No doubt we’ll be privy to an awesome act here in Darwin, as Jason admits that he loves the joint and has always entertained a responsive and cool crowd. Be wary though, he’ll be playing ‘pretty fucking hard!’ Probably because its simply what he loves, or because he feels he has to outdo Melbourne act DJ Lisa who plays before him, ‘I’m going to get on and play even harder because you have to upstage the girls don’t ya’ (laughs). Keep an ear out for track of his own, The Australia Track, a massive hit and crowd pleaser in Melbourne and internationally, and probably a little patriotic on good ol’ Aussie Day. He ‘loves to play his own shit’ (don’t we all!) but confesses he can’t be too self indulgent cause there’s a lot of good music out there. Any tracks he plays however would have been carefully chosen from the hundreds he managed to smuggle onboard the aircraft to avoid weight limits, thankfully Darwin weather only permits limited clothing anyway!

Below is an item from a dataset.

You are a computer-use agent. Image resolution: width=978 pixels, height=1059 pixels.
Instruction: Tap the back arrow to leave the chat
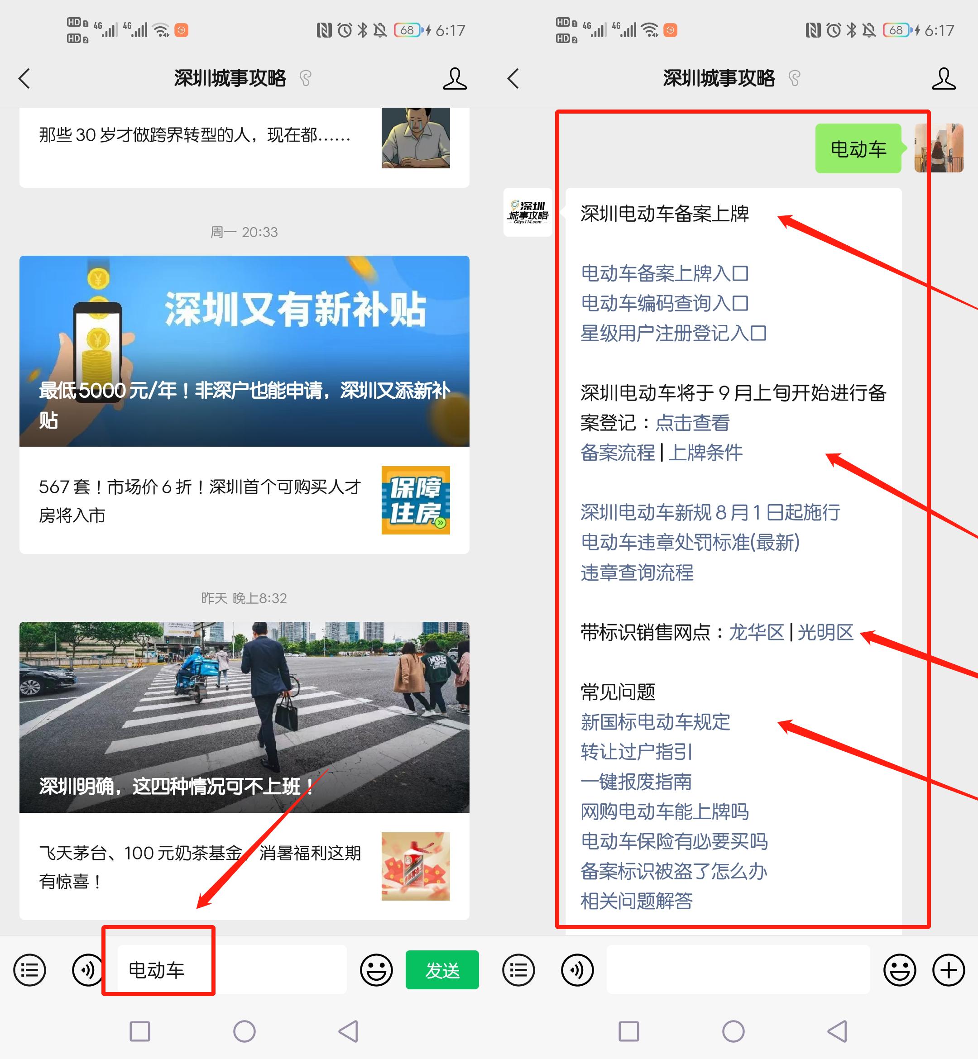coord(23,78)
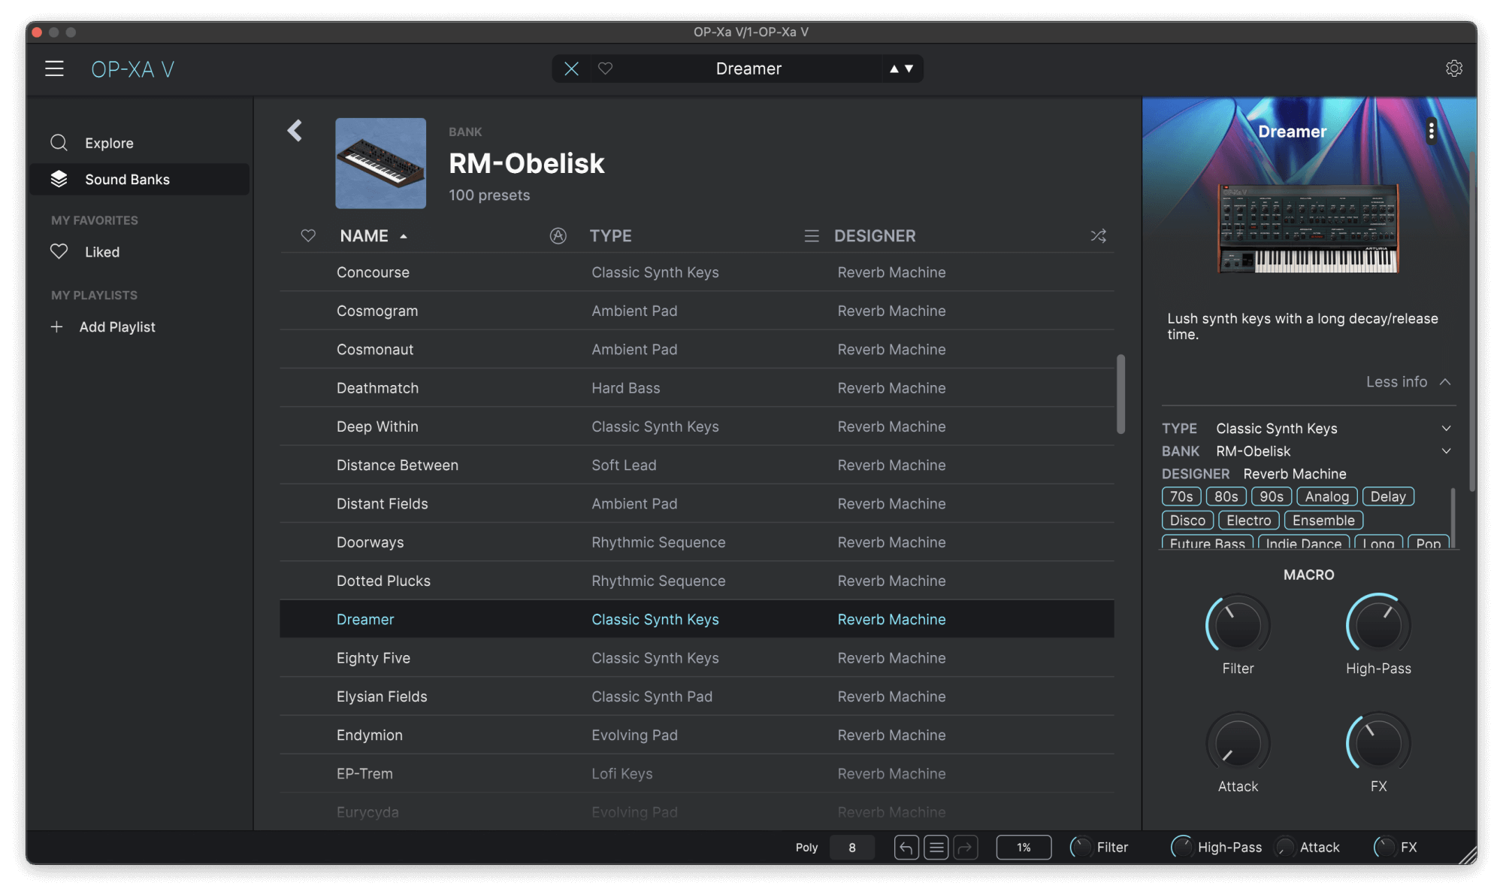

His advice to young DJ’s? It’s more than downloading a few tunes and having lots of CD’s. It’s about passion. Spend all your wage on records, learn and develop technically, but more importantly to make it big, you’ve got to have charisma and pull of the crowd.
Look out for Jason’s collaborative doco (it’ll be finished some day soon!) taking you back into the music scene many years ago, showcasing the foundation of club culture today. ‘The rave scene in Melbourne was fucking unreal, and unless you were there, I’m sorry, you have no idea’.
Jason admits openly that some gigs can be a touch overwhelming. As you can imagine, playing to crowds upwards of 30 000 at Summadayze festivals and the like, with massive, MASSIVE sound coming from that tiny, little needle, the pressure is certainly on. 'Bump that needle, scratch that record and your fucking with peoples heads in a big way!'
How does he keep his cool?? ‘I say to myself “Alright Jase, have a look out there, have a look at what your doing. This is your dream and your living it”. I pinch myself and make myself capture that time and remember the moment. Fucking hell… Wow.’